— MATERIAL TO PROCESS —

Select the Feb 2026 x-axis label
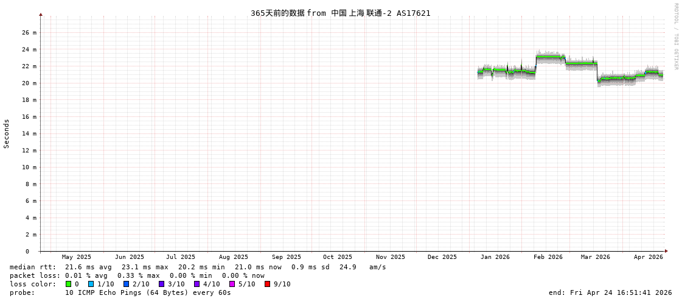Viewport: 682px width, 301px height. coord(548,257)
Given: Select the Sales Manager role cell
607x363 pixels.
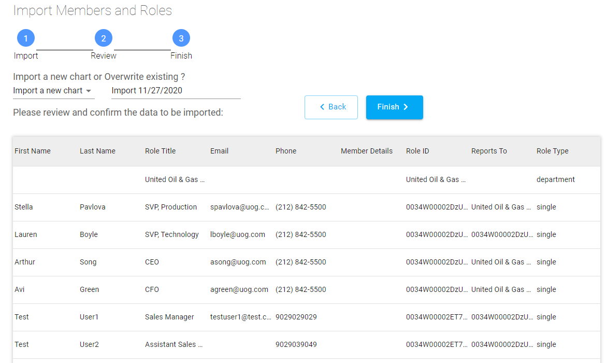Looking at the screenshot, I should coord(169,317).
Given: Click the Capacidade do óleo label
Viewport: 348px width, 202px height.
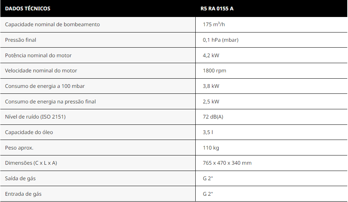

— TASK STATEMENT —
From the first line to the last, repeat the data above exactly and leave the pictures out.

— YOUR RESPONSE —
Select the Feb 2026 x-axis label
Viewport: 682px width, 301px height. coord(548,257)
Given: Select the Sales Manager role cell
607x363 pixels.
Looking at the screenshot, I should coord(169,317).
Given: Click the Capacidade do óleo label
Viewport: 348px width, 202px height.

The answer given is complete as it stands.